VW couldn't make it worthwhile building the Beetle on a VW platform, they have their own small cars - UP!!!, citigroup and Miiii.

18 September 2018

Absolutely bonkers that they are considering dropping the 3 door, that is the definitive MINI hatch! I test drove one, it was like a little coupe, but unfortunately by the time we specced it up to match the Hyundai it was replacing, the list £10k suddenly looked closer to 20!

18 September 2018
WallMeerkat wrote:

Absolutely bonkers that they are considering dropping the 3 door, that is the definitive MINI hatch! I test drove one, it was like a little coupe, but unfortunately by the time we specced it up to match the Hyundai it was replacing, the list £10k suddenly looked closer to 20!

You're right.  We ordered our F56 MINI Cooper hatch in early 2014 before the car was even launched.  Despite my best efforts, we spent over £4k on extras that were essential to stop it looking like a poverty spec model.  For example, the standard 15" alloy wheels look ridiculously undersized, particularly given the black plastic wheel arch eyebrows, so we specified 17" items for an additional cost of over £1k.  Think about that for a moment: that's £1k for four replacement wheels that probably cost less than £100 more to make than the standard items.  How BMW is unable to make good profits form MINI is beyond me.

18 September 2018
Daniel Joseph wrote:

WallMeerkat wrote:

Absolutely bonkers that they are considering dropping the 3 door, that is the definitive MINI hatch! I test drove one, it was like a little coupe, but unfortunately by the time we specced it up to match the Hyundai it was replacing, the list £10k suddenly looked closer to 20!

You're right.  We ordered our F56 MINI Cooper hatch in early 2014 before the car was even launched.  Despite my best efforts, we spent over £4k on extras that were essential to stop it looking like a poverty spec model.  For example, the standard 15" alloy wheels look ridiculously undersized, particularly given the black plastic wheel arch eyebrows, so we specified 17" items for an additional cost of over £1k.  Think about that for a moment: that's £1k for four replacement wheels that probably cost less than £100 more to make than the standard items.  How BMW is unable to make good profits form MINI is beyond me.

For most cars a 3dr is unnecessary imo, but in a Mini it is essential.
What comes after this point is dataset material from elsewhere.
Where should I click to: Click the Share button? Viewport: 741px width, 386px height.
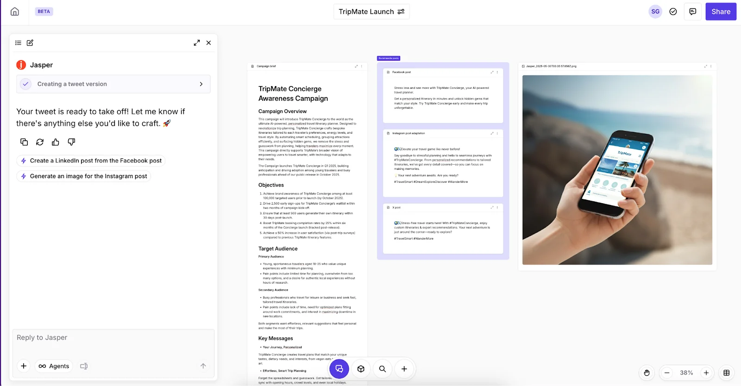(x=721, y=12)
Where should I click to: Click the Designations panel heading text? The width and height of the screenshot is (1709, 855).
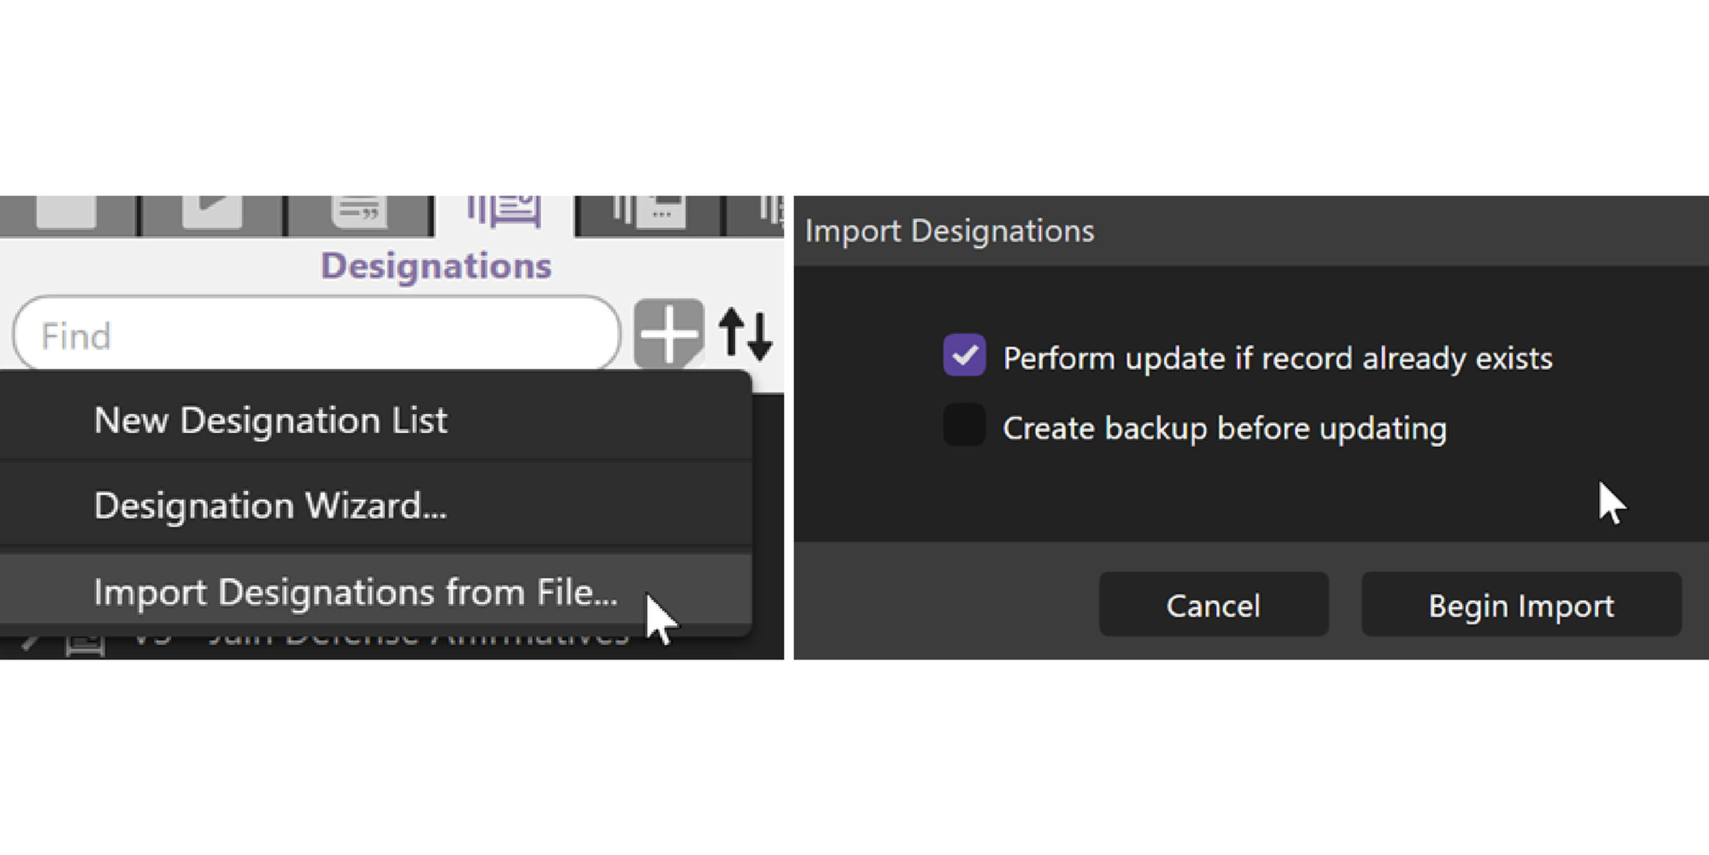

It is the core product which defines the brand and is by far the best looking of all the current Minis. I think my parents added nearly£4k of options to their F56 but one thing they would never change is the 15 inch wheels. So much more comfortable than larger wheels, plus they're quieter and way cheaper to replace. So what if they don't look as good when the car drives so well on them.

19 September 2018

Interesting observation about the wheel sizes and ride quality.  I've never driven an F56 with 15" wheels, so can't comment on how much more compliant the ride is when compared to ours, which is perfectly comfortable and copes very well with poor rural roads around us.  We did, however, deliberately specify regular rather than runflat tyres (with a space saver spare).  The more flexible sidewalls of the regular tyres would certainly compensate for the larger wheels to some degree.  I guess its all a matter of personal preference and, in any event, my car is a Boxster, so we're used to a firmer ride.